Even those got mobility issues, AT-ST on uneven or shifting terrain a walker could quickly become unbalanced enough to fall over

 ;D


----------



## GAP (10 Jun 2012)

NFLD Sapper said:
			
		

> Even those got mobility issues, AT-ST on uneven or shifting terrain a walker could quickly become unbalanced enough to fall over
> 
> ;D



or little furry teddybears could wrap ropes around your legs and trip you up....not to mention the two crashing logs on ropes meeting with you in the middle....... ;D


----------



## a_majoor (10 Jun 2012)

GAP said:
			
		

> or little furry teddybears could wrap ropes around your legs and trip you up....not to mention the two crashing logs on ropes meeting with you in the middle....... ;D



See, that's why hovertanks are so important....


----------



## PPCLI Guy (10 Jun 2012)

cupper said:
			
		

> Along that same line, you also have the British CVR(T) and it's dozen or so variants.
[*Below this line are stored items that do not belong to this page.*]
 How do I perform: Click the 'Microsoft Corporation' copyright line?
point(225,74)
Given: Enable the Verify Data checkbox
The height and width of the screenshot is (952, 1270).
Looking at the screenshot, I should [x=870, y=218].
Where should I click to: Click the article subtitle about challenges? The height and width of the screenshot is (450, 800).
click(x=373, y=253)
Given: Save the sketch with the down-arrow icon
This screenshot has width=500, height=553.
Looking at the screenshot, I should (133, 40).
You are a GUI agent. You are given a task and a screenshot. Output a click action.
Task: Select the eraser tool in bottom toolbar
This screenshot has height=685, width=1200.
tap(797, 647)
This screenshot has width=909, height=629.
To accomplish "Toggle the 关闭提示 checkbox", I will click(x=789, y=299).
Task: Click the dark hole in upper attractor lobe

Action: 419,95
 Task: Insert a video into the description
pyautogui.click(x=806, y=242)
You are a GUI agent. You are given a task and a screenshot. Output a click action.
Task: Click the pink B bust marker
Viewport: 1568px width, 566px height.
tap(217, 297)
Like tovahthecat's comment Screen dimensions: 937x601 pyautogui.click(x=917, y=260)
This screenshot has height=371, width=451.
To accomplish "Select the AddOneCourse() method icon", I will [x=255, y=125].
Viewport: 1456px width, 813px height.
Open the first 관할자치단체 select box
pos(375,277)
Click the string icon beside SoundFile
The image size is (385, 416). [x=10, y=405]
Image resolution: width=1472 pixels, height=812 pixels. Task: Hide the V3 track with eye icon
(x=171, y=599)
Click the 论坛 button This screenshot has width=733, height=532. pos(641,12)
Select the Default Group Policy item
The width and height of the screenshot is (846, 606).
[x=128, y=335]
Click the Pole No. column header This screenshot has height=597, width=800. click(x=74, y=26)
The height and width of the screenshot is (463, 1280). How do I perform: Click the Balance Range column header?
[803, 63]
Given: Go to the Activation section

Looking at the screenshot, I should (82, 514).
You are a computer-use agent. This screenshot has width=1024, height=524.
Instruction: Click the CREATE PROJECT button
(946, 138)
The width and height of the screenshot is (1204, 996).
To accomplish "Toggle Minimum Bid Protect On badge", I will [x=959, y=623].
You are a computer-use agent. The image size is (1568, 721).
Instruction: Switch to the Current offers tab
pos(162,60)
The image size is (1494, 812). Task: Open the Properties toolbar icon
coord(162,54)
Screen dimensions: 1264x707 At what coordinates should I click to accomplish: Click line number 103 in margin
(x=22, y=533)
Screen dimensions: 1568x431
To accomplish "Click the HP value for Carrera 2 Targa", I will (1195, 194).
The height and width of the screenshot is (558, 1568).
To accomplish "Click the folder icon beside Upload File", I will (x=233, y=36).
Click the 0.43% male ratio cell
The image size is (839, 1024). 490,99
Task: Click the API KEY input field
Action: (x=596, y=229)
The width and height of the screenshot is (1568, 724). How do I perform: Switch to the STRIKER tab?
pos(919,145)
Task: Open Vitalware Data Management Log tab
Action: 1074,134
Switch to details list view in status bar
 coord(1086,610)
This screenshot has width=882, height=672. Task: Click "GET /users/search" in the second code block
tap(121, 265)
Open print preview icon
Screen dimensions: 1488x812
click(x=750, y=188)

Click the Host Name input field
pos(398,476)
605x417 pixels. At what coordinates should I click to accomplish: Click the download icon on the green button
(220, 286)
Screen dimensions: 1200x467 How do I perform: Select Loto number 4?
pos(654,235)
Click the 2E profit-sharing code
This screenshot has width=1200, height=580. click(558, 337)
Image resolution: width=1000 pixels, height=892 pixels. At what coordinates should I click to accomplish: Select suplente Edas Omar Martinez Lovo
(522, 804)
Have you ever been in one?  Trust me, we do not want the CVR(T) - same same for the Warrior.  North Americans are substantially lager than Brits - we simply don't fit.


----------



## Kirkhill (10 Jun 2012)

PPCLI Guy said:
			
		

> Have you ever been in one?  Trust me, we do not want the CVR(T) - same same for the Warrior.  North Americans are substantially lager than Brits - we simply don't fit.



On that score: What is the Gurkha carrying capacity of a LAV III?   Assuming bench seating.  >


----------



## cupper (10 Jun 2012)

Kirkhill said:
			
		

> On that score: What is the Gurkha carrying capacity of a LAV III?   Assuming bench seating.  >



Standing up, sitting down, or stacked like fire wood? It makes a difference.


----------



## McBrush (10 Jun 2012)

The point of this post is, no matter what platform is chosen, there will be objections. Now who does the choosing? In a perfect world we (the military)would be part of the development process. Lets hope the CCV will be a proven platform, using the latest and most recent tech. I just think back to the Leo. C1 in the 70's. Keep going and keep it real or a Jedi will get you. There are so meany out there opinions please, may be big brother is watching.


----------



## Colin Parkinson (11 Jun 2012)

I found it odd that the CV90 family never adopted a engineering vehicle, I saw a photo of either a testbed or mockup of one. Also never saw any with a raised compartment. I would have thought a command or support version with just an light RWS on a raised compartment would have been a good fit into the family.


----------



## McG (11 Jun 2012)

McBrush said:
			
		

> In the perfect world what would ...


In the "perfect world" we would spend a little less time fussing about the "perfect platform" and a little more time concerning ourselves with the properly balanced fleet.
We have too many unnecessary special purpose or micro fleets.  This stems from a number of places: we buy the “mission vehicles” and neglect all the support vehicles either to fit within a funding envelope or because we forgot; we rush to buy “shiny” equipment solution with niche platforms for problems that could have been tackled with doctrine, TTP or training solutions; and we develop tunnel vision looking at one platform without consideration for the remainder of the fleet within which it will operate.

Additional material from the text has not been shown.